* _Problem details_
Leave the pictures out and quote only the lines from the one with "This screenshot has height=924, width=1298." down to the end of the listing below.

________________________________________

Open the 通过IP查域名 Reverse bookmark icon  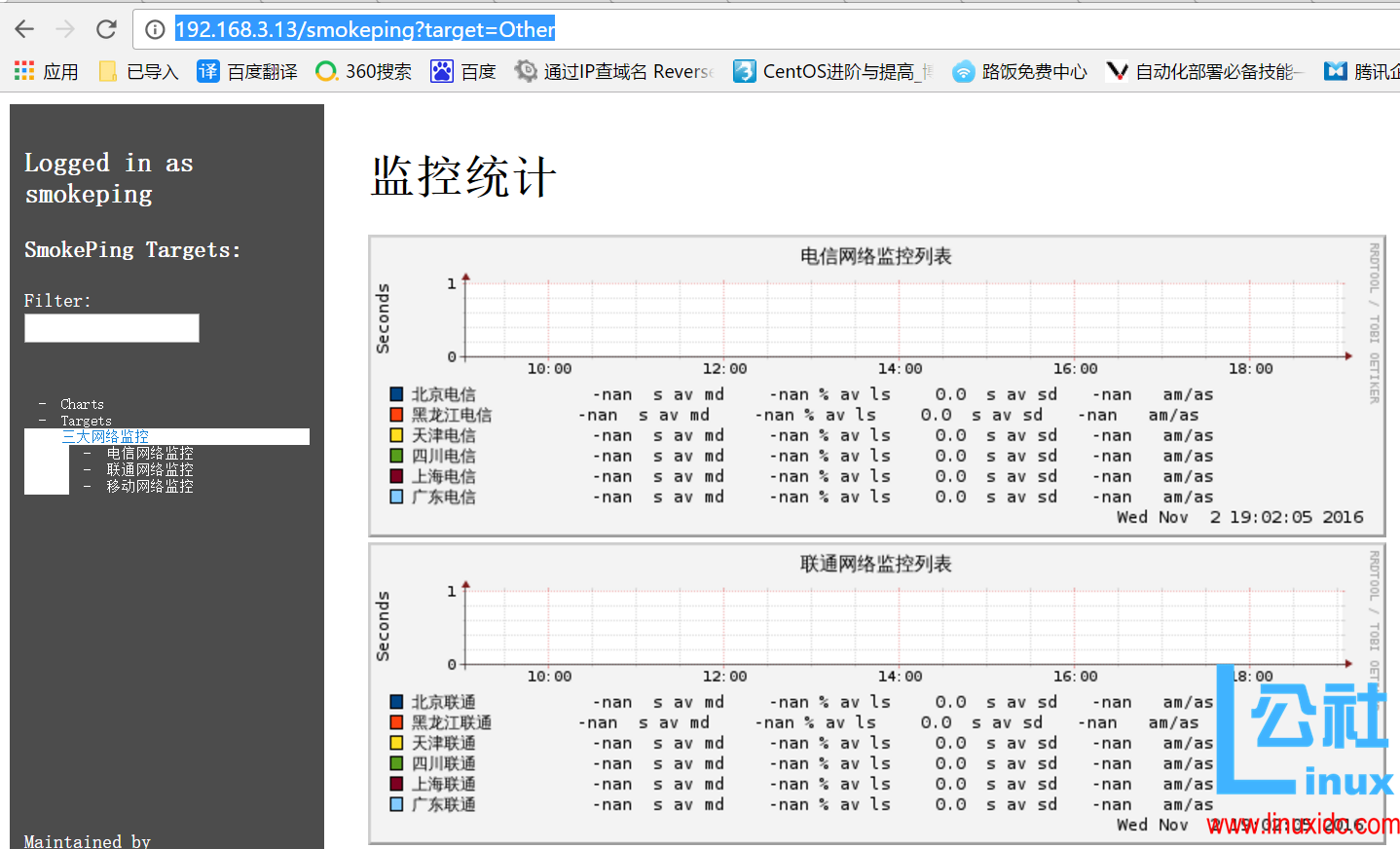[x=526, y=70]
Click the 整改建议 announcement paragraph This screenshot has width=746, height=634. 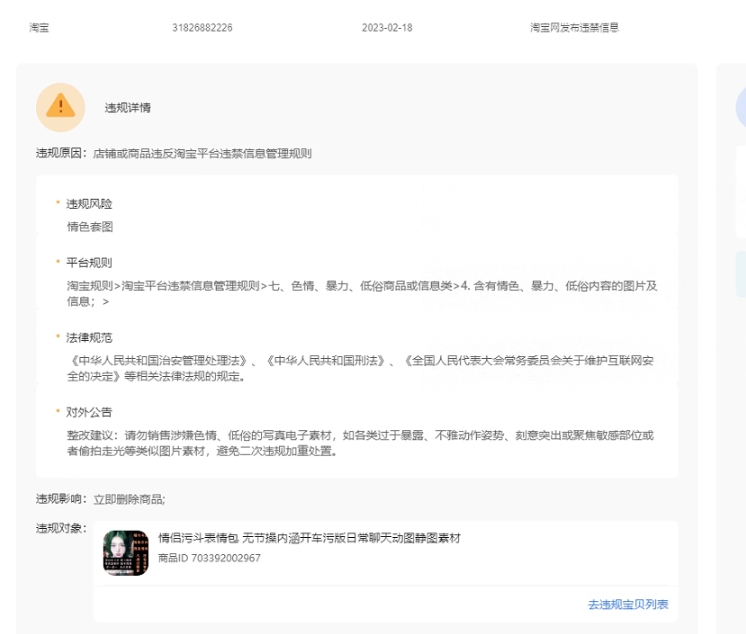pos(360,443)
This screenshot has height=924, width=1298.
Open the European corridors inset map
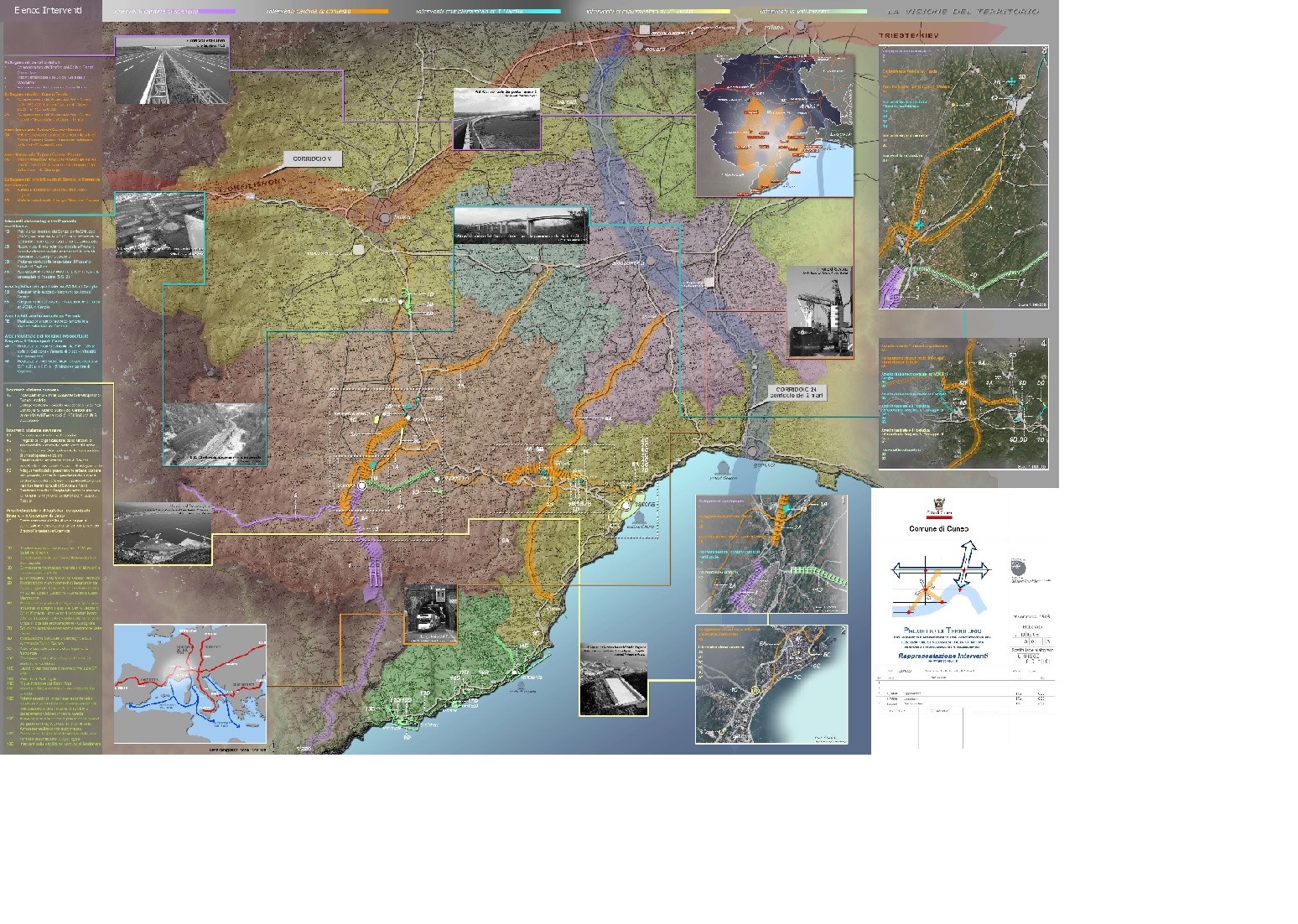click(190, 683)
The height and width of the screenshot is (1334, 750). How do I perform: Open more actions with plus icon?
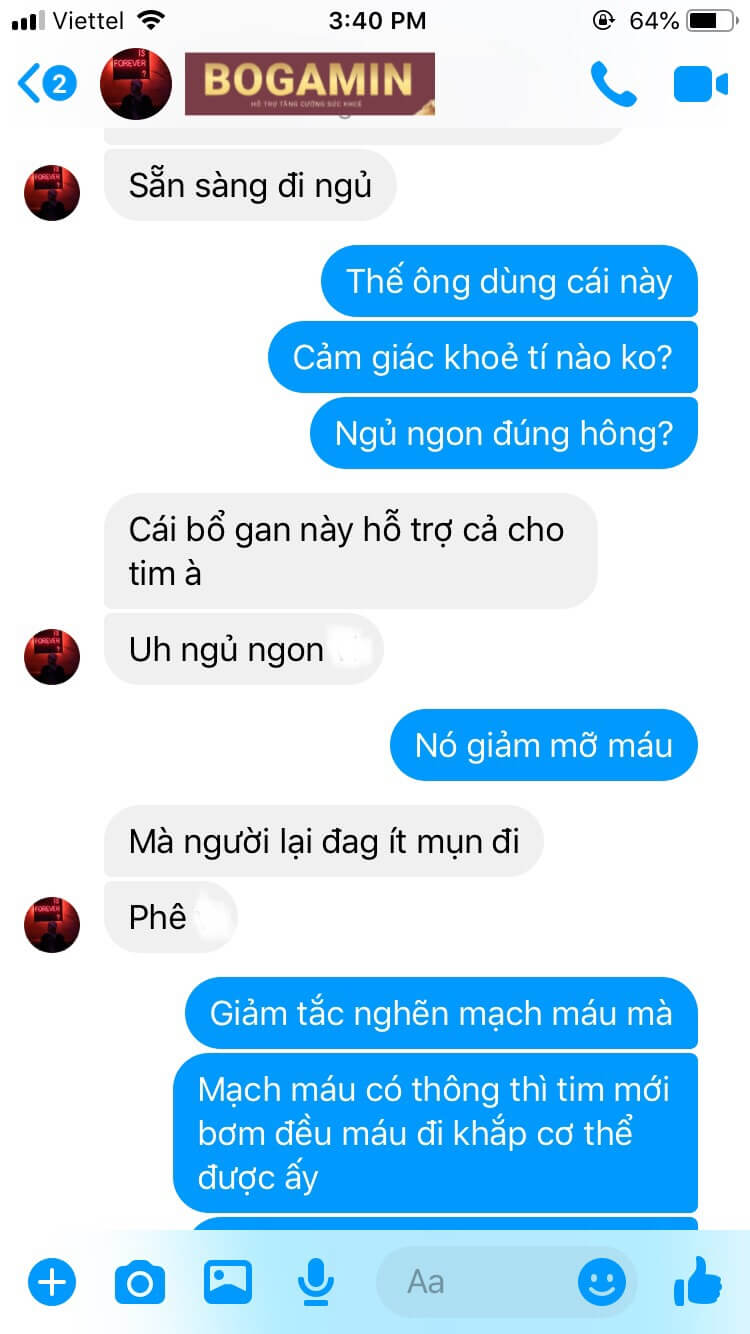pos(51,1281)
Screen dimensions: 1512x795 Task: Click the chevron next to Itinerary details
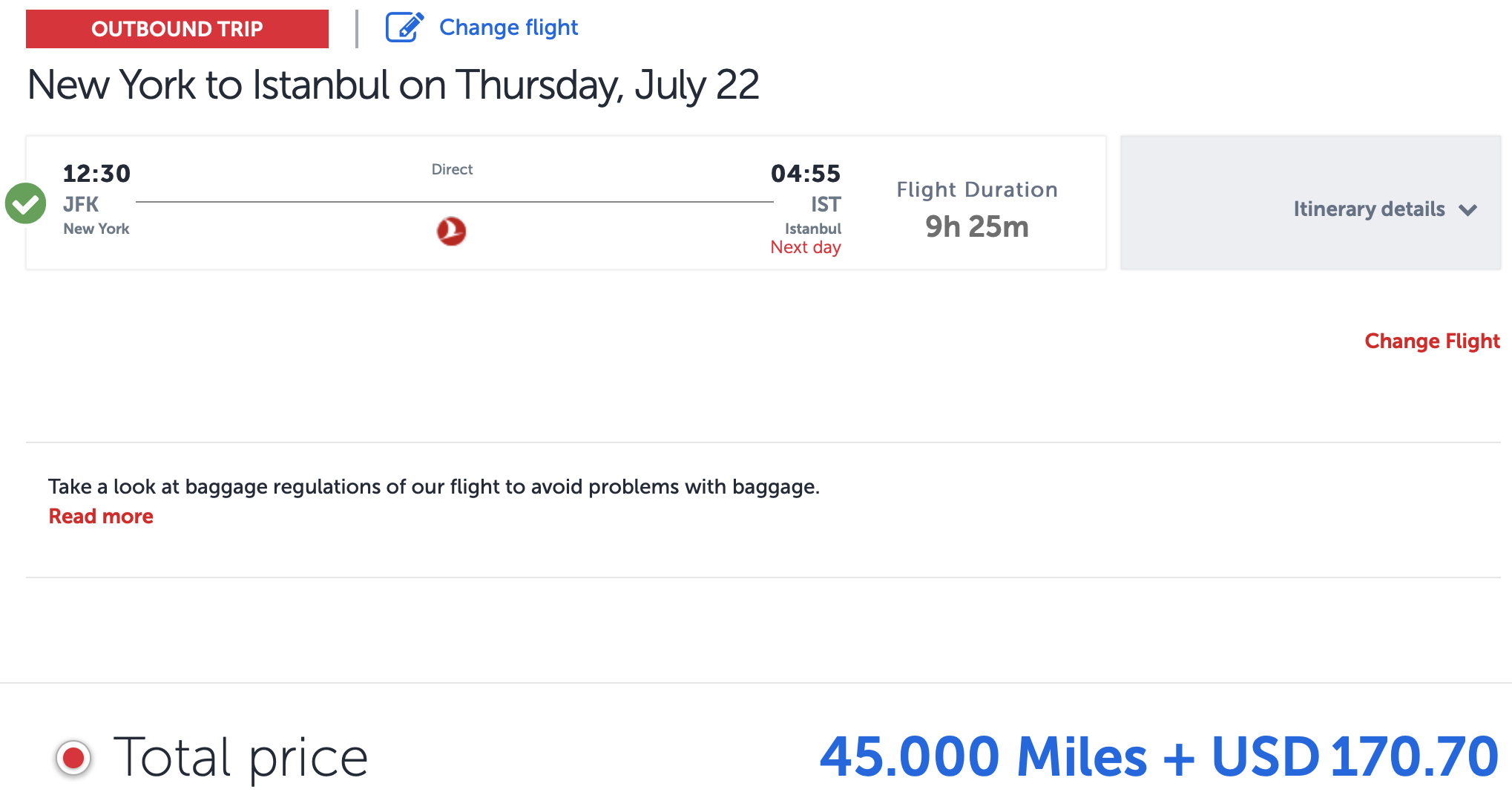point(1469,211)
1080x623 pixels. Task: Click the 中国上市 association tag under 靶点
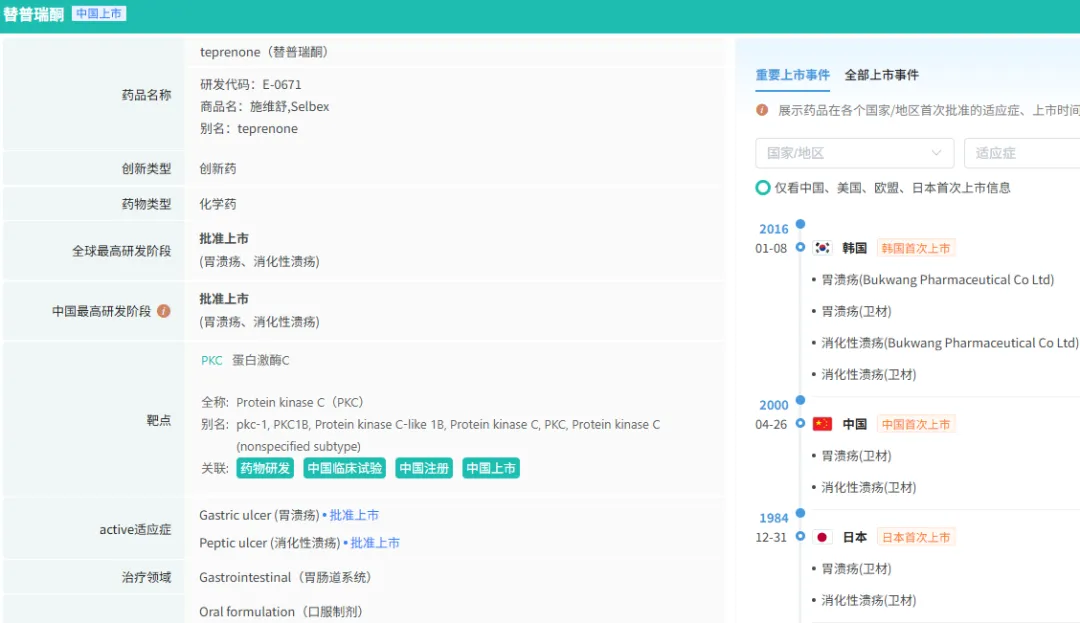[x=491, y=468]
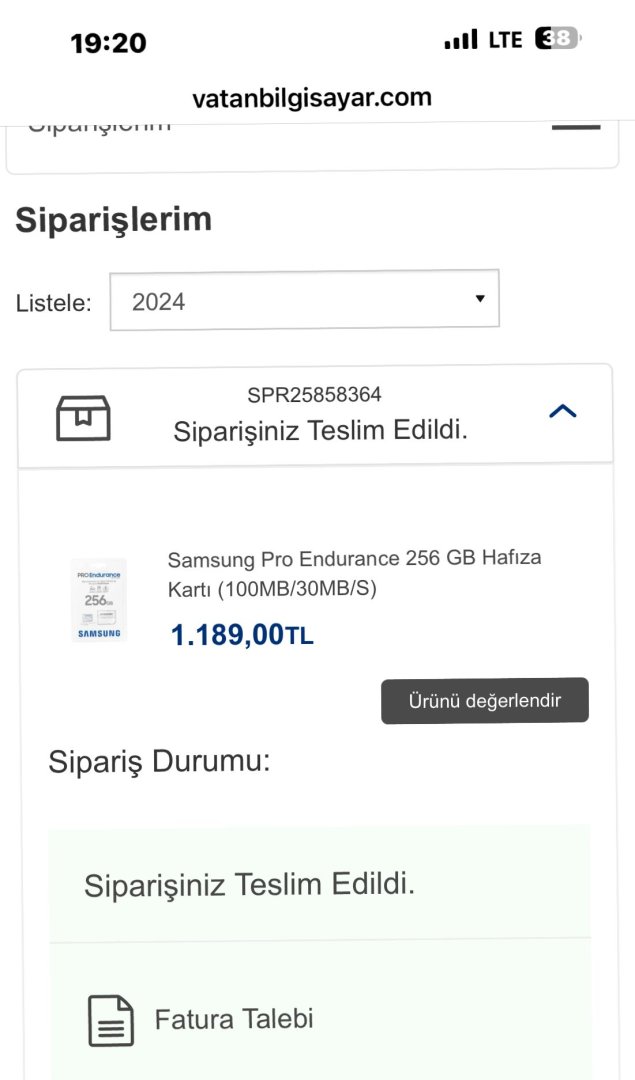Open the Fatura Talebi invoice request
This screenshot has height=1080, width=635.
(233, 1019)
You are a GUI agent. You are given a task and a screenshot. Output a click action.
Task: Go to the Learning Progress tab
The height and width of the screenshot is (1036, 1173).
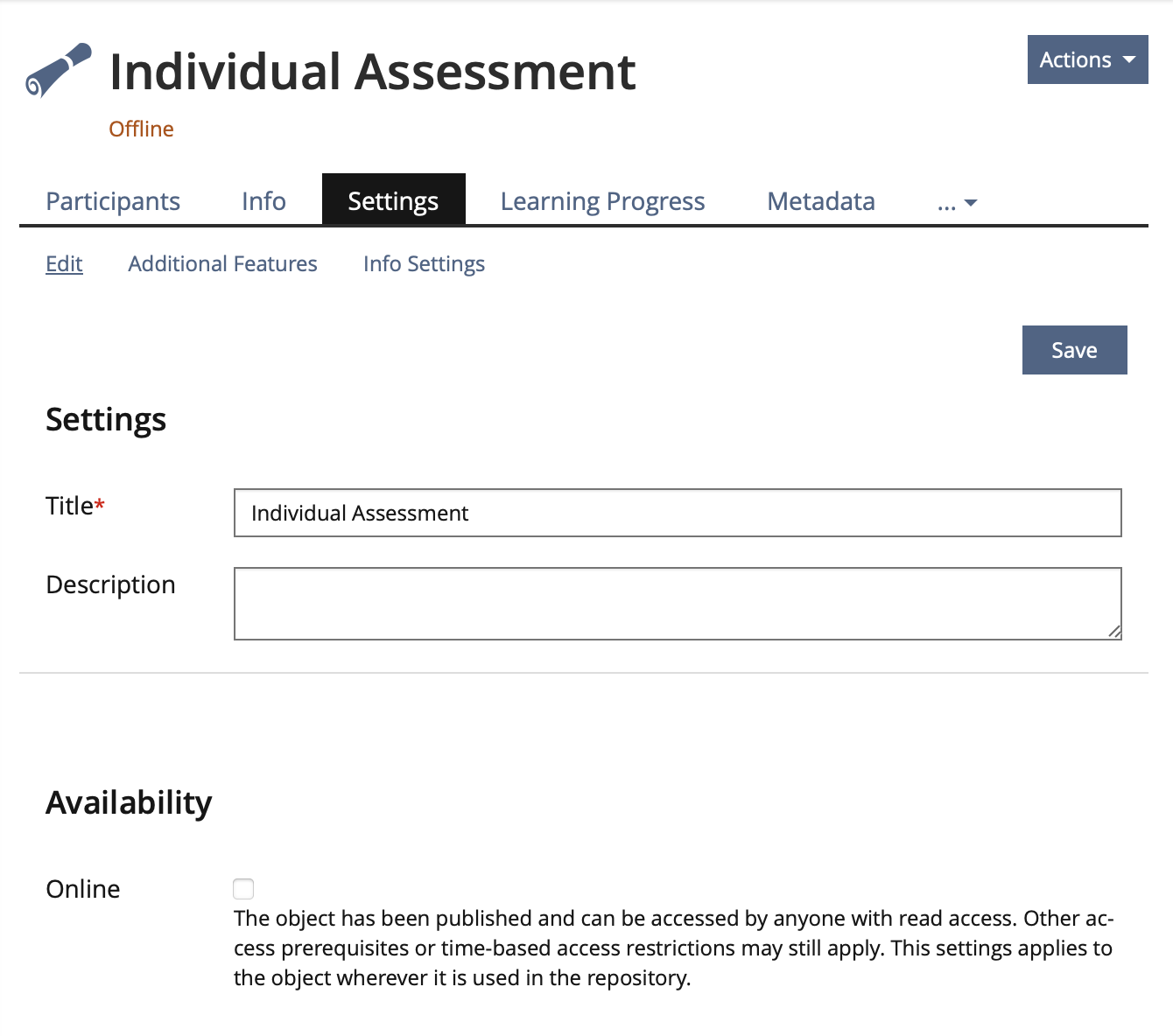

________________________________________

* _Result of the exercise_
This screenshot has height=924, width=1298.
Open the European corridors inset map
click(190, 683)
The height and width of the screenshot is (1334, 750). How do I perform: Open more actions with plus icon?
pos(51,1281)
Screen dimensions: 1512x795 Task: Click the chevron next to Itinerary details
point(1469,211)
1080x623 pixels. Task: Click the 中国上市 association tag under 靶点
[x=491, y=468]
Open the Fatura Talebi invoice request
This screenshot has height=1080, width=635.
(233, 1019)
You are a GUI agent. You are given a task and a screenshot. Output a click action.
Task: Go to the Learning Progress tab
The height and width of the screenshot is (1036, 1173).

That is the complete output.